Tel Faher
Tel Faher is one of the Syrian fortifications that was
captured by the Israel Defense
Forces in the Six Day War. A
fierce battle for this hill was fought mainly by the Golani
Brigade and at the entrance to the site is a monument bearing the names of
the Golani fallen. The name was changed after 1967 to the Golani Look-Out
Post.
The battle for the hill began when a reinforced IDF troop,
the "Barak" regiment, came uphill from the west. They attacked the horseshoe-shaped post
frontally. (Visitors enter through the eastern opening.) About 100 meters in
front of the barbed wire fences, the troop carriers that had managed to make
their way were stopped.
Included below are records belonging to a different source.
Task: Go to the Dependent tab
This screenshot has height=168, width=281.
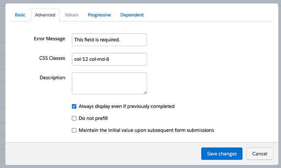Action: pyautogui.click(x=132, y=15)
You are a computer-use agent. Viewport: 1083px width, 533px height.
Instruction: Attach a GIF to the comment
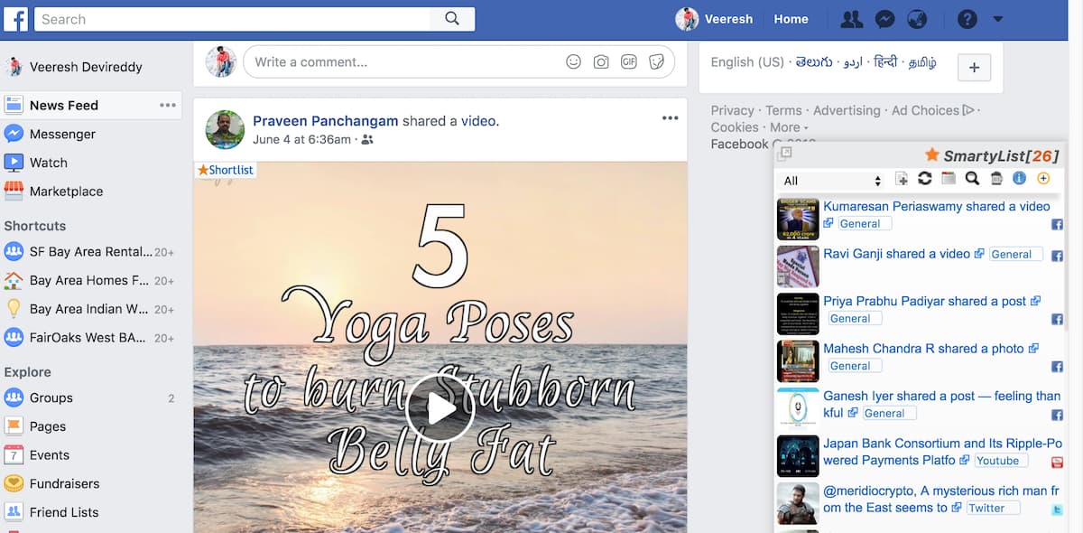click(x=628, y=62)
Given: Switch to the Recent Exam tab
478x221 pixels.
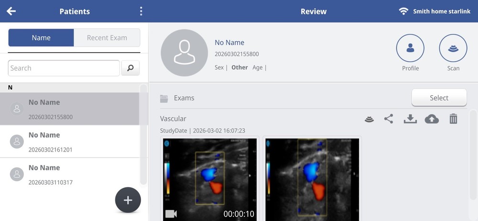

Twenty-five soldiers who survived the lethal Syrian
fire charged and split the post in two, some heading for the southern target
and some for the northern one, beyond the gorge. There were three fences
between the men attacking the southern target and the trenches. One of the
soldiers lay across the barbed wire while his friends jumped over him into the
trenches and the bunkers. In the advance, most of the soldiers either died or
were wounded only three soldiers remained uninjured after the battle. But
finally the southern target was almost entirely in the IDF's hands. The
northern target was even more difficult to attain. Of the thirteen soldiers on
the first wave of attack, only one was alive and uninjured at the end of the
battle. Reinforcements were sent to this section of the post.
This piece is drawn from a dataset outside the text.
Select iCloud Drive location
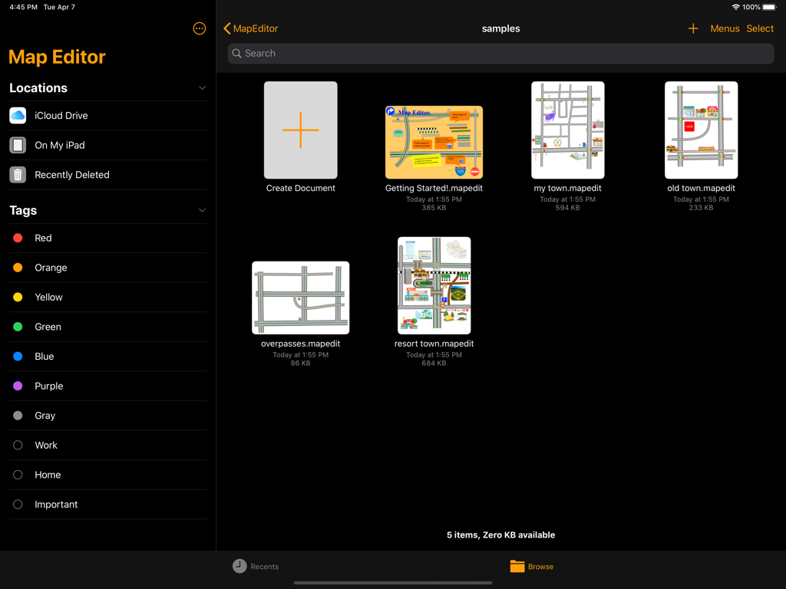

The regiment commander, who charged with the group that
cleared out the trenches, was hit and killed. Most of the senior commanders of
the force were wounded yet the men went on fighting bravely and stubbornly,
meter-by meter. The brigade's reconnaissance unit was rushed to the spot, and
at dusk the target was finally taken. After this breakthrough all the other
Syrian fortifications fell, and with them the entire Syrian line. The next day the
Golani command post was in Kuneitra in the heart of the Golan.